Exercise: Rewrite all of the data below, changing every "How do I perform" to "How can I do" and leaving everything else as it is.
# START OF Data for this exercise
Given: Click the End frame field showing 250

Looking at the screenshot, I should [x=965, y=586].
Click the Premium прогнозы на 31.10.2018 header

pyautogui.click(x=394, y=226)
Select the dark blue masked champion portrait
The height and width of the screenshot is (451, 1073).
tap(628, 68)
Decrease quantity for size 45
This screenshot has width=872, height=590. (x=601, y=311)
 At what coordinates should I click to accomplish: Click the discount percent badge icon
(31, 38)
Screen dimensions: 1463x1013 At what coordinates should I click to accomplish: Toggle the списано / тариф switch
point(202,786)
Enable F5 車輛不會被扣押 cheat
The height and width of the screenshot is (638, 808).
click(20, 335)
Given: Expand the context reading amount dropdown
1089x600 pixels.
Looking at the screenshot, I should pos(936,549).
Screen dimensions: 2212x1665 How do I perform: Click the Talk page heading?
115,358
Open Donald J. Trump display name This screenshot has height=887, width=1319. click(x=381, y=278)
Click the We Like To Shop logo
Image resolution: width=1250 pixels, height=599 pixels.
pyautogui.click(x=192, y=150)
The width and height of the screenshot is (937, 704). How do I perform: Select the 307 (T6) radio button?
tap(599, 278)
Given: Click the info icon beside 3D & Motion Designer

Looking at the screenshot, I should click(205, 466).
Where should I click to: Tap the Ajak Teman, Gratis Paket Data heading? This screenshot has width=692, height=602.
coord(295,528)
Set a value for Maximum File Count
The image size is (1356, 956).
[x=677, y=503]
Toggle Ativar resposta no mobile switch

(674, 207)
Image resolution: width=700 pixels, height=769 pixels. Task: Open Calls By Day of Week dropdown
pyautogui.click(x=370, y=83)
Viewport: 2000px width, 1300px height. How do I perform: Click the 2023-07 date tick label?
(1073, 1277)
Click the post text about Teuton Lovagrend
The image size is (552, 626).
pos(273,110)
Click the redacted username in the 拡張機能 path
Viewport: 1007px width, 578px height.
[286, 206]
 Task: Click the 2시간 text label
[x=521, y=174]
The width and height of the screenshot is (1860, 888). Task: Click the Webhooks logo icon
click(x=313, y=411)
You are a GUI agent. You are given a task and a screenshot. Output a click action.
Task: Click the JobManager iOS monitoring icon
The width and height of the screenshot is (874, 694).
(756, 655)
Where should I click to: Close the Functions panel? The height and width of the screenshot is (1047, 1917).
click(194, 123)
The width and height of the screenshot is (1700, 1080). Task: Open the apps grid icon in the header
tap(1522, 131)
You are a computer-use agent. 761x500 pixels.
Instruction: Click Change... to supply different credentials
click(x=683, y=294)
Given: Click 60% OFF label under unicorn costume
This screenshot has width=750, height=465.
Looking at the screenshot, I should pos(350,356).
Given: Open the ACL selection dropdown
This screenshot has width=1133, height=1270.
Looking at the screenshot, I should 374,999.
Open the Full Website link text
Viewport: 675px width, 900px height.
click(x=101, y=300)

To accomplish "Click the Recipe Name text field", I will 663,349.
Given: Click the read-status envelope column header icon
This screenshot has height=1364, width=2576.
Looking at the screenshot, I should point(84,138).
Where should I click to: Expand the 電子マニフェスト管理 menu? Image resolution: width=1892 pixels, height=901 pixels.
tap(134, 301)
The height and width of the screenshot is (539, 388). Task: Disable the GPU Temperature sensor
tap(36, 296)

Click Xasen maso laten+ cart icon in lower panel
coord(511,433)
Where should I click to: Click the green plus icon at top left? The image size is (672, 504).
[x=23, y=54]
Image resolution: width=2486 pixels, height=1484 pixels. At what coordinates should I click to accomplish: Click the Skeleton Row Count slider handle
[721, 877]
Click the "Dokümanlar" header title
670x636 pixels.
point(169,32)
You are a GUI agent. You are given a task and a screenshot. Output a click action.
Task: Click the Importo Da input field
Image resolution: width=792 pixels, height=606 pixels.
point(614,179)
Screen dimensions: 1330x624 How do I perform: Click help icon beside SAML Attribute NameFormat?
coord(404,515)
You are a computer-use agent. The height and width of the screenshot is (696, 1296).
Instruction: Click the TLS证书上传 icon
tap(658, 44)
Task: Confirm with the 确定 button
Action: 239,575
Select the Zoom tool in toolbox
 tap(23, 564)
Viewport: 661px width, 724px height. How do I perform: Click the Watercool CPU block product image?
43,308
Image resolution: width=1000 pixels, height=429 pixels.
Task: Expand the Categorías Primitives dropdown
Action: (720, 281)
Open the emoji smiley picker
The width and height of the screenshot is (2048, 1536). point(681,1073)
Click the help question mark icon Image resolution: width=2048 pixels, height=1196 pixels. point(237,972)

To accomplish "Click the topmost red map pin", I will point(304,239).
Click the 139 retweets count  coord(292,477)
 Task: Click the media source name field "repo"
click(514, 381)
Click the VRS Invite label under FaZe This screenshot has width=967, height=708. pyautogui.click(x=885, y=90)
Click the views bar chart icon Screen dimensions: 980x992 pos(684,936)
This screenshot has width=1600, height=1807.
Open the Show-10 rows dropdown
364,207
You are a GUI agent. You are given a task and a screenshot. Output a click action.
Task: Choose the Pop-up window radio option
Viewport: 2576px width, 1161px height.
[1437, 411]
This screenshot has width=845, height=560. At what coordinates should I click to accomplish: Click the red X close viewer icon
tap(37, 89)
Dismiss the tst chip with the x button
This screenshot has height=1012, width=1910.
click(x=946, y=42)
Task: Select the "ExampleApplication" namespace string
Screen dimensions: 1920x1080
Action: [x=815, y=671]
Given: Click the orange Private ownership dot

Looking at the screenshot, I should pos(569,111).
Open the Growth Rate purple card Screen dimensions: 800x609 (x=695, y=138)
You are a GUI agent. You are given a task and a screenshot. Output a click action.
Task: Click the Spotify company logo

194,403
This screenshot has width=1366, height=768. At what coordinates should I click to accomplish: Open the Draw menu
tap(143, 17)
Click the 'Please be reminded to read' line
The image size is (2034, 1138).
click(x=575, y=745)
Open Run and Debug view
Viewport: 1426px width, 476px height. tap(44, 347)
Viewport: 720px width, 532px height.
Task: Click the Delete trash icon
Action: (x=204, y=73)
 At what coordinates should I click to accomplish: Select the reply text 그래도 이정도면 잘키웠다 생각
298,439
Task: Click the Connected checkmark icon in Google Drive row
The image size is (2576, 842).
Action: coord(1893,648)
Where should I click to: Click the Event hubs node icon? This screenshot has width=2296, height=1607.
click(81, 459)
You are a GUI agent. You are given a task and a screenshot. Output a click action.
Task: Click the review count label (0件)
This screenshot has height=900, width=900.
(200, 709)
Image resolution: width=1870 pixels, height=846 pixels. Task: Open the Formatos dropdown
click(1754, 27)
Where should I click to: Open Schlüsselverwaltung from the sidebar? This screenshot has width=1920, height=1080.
# END OF Data for this exercise
Task output:
Given: Click the End frame field showing 250

Looking at the screenshot, I should [x=965, y=586].
Click the Premium прогнозы на 31.10.2018 header

pyautogui.click(x=394, y=226)
Select the dark blue masked champion portrait
The height and width of the screenshot is (451, 1073).
tap(628, 68)
Decrease quantity for size 45
This screenshot has width=872, height=590. (x=601, y=311)
 At what coordinates should I click to accomplish: Click the discount percent badge icon
(31, 38)
Screen dimensions: 1463x1013 At what coordinates should I click to accomplish: Toggle the списано / тариф switch
point(202,786)
Enable F5 車輛不會被扣押 cheat
The height and width of the screenshot is (638, 808).
click(20, 335)
Given: Expand the context reading amount dropdown
1089x600 pixels.
Looking at the screenshot, I should pos(936,549).
Screen dimensions: 2212x1665 How can I do: Click the Talk page heading?
115,358
Open Donald J. Trump display name This screenshot has height=887, width=1319. click(x=381, y=278)
Click the We Like To Shop logo
Image resolution: width=1250 pixels, height=599 pixels.
pyautogui.click(x=192, y=150)
The width and height of the screenshot is (937, 704). How can I do: Select the 307 (T6) radio button?
tap(599, 278)
Given: Click the info icon beside 3D & Motion Designer

Looking at the screenshot, I should click(205, 466).
Where should I click to: Tap the Ajak Teman, Gratis Paket Data heading? This screenshot has width=692, height=602.
coord(295,528)
Set a value for Maximum File Count
The image size is (1356, 956).
[x=677, y=503]
Toggle Ativar resposta no mobile switch

(674, 207)
Image resolution: width=700 pixels, height=769 pixels. Task: Open Calls By Day of Week dropdown
pyautogui.click(x=370, y=83)
Viewport: 2000px width, 1300px height. How can I do: Click the 2023-07 date tick label?
(1073, 1277)
Click the post text about Teuton Lovagrend
The image size is (552, 626).
pos(273,110)
Click the redacted username in the 拡張機能 path
Viewport: 1007px width, 578px height.
[286, 206]
 Task: Click the 2시간 text label
[x=521, y=174]
The width and height of the screenshot is (1860, 888). Task: Click the Webhooks logo icon
click(x=313, y=411)
You are a GUI agent. You are given a task and a screenshot. Output a click action.
Task: Click the JobManager iOS monitoring icon
The width and height of the screenshot is (874, 694).
(756, 655)
Where should I click to: Close the Functions panel? The height and width of the screenshot is (1047, 1917).
click(194, 123)
The width and height of the screenshot is (1700, 1080). Task: Open the apps grid icon in the header
tap(1522, 131)
You are a computer-use agent. 761x500 pixels.
Instruction: Click Change... to supply different credentials
click(x=683, y=294)
Given: Click 60% OFF label under unicorn costume
This screenshot has width=750, height=465.
Looking at the screenshot, I should pos(350,356).
Given: Open the ACL selection dropdown
This screenshot has width=1133, height=1270.
Looking at the screenshot, I should 374,999.
Open the Full Website link text
Viewport: 675px width, 900px height.
click(x=101, y=300)

To accomplish "Click the Recipe Name text field", I will 663,349.
Given: Click the read-status envelope column header icon
This screenshot has height=1364, width=2576.
Looking at the screenshot, I should point(84,138).
Where should I click to: Expand the 電子マニフェスト管理 menu? Image resolution: width=1892 pixels, height=901 pixels.
tap(134, 301)
The height and width of the screenshot is (539, 388). Task: Disable the GPU Temperature sensor
tap(36, 296)

Click Xasen maso laten+ cart icon in lower panel
coord(511,433)
Where should I click to: Click the green plus icon at top left? The image size is (672, 504).
[x=23, y=54]
Image resolution: width=2486 pixels, height=1484 pixels. At what coordinates should I click to accomplish: Click the Skeleton Row Count slider handle
[721, 877]
Click the "Dokümanlar" header title
670x636 pixels.
point(169,32)
You are a GUI agent. You are given a task and a screenshot. Output a click action.
Task: Click the Importo Da input field
Image resolution: width=792 pixels, height=606 pixels.
point(614,179)
Screen dimensions: 1330x624 How can I do: Click help icon beside SAML Attribute NameFormat?
coord(404,515)
You are a computer-use agent. The height and width of the screenshot is (696, 1296).
Instruction: Click the TLS证书上传 icon
tap(658, 44)
Task: Confirm with the 确定 button
Action: 239,575
Select the Zoom tool in toolbox
 tap(23, 564)
Viewport: 661px width, 724px height. How can I do: Click the Watercool CPU block product image?
43,308
Image resolution: width=1000 pixels, height=429 pixels.
Task: Expand the Categorías Primitives dropdown
Action: (720, 281)
Open the emoji smiley picker
The width and height of the screenshot is (2048, 1536). point(681,1073)
Click the help question mark icon Image resolution: width=2048 pixels, height=1196 pixels. point(237,972)

To accomplish "Click the topmost red map pin", I will point(304,239).
Click the 139 retweets count  coord(292,477)
 Task: Click the media source name field "repo"
click(514, 381)
Click the VRS Invite label under FaZe This screenshot has width=967, height=708. pyautogui.click(x=885, y=90)
Click the views bar chart icon Screen dimensions: 980x992 pos(684,936)
This screenshot has width=1600, height=1807.
Open the Show-10 rows dropdown
364,207
You are a GUI agent. You are given a task and a screenshot. Output a click action.
Task: Choose the Pop-up window radio option
Viewport: 2576px width, 1161px height.
[1437, 411]
This screenshot has width=845, height=560. At what coordinates should I click to accomplish: Click the red X close viewer icon
tap(37, 89)
Dismiss the tst chip with the x button
This screenshot has height=1012, width=1910.
click(x=946, y=42)
Task: Select the "ExampleApplication" namespace string
Screen dimensions: 1920x1080
Action: [x=815, y=671]
Given: Click the orange Private ownership dot

Looking at the screenshot, I should pos(569,111).
Open the Growth Rate purple card Screen dimensions: 800x609 (x=695, y=138)
You are a GUI agent. You are given a task and a screenshot. Output a click action.
Task: Click the Spotify company logo

194,403
This screenshot has width=1366, height=768. At what coordinates should I click to accomplish: Open the Draw menu
tap(143, 17)
Click the 'Please be reminded to read' line
The image size is (2034, 1138).
click(x=575, y=745)
Open Run and Debug view
Viewport: 1426px width, 476px height. tap(44, 347)
Viewport: 720px width, 532px height.
Task: Click the Delete trash icon
Action: (x=204, y=73)
 At what coordinates should I click to accomplish: Select the reply text 그래도 이정도면 잘키웠다 생각
298,439
Task: Click the Connected checkmark icon in Google Drive row
The image size is (2576, 842).
Action: coord(1893,648)
Where should I click to: Click the Event hubs node icon? This screenshot has width=2296, height=1607.
click(81, 459)
You are a GUI agent. You are given a task and a screenshot. Output a click action.
Task: Click the review count label (0件)
This screenshot has height=900, width=900.
(200, 709)
Image resolution: width=1870 pixels, height=846 pixels. Task: Open the Formatos dropdown
click(1754, 27)
Where should I click to: Open Schlüsselverwaltung from the sidebar? This screenshot has width=1920, height=1080.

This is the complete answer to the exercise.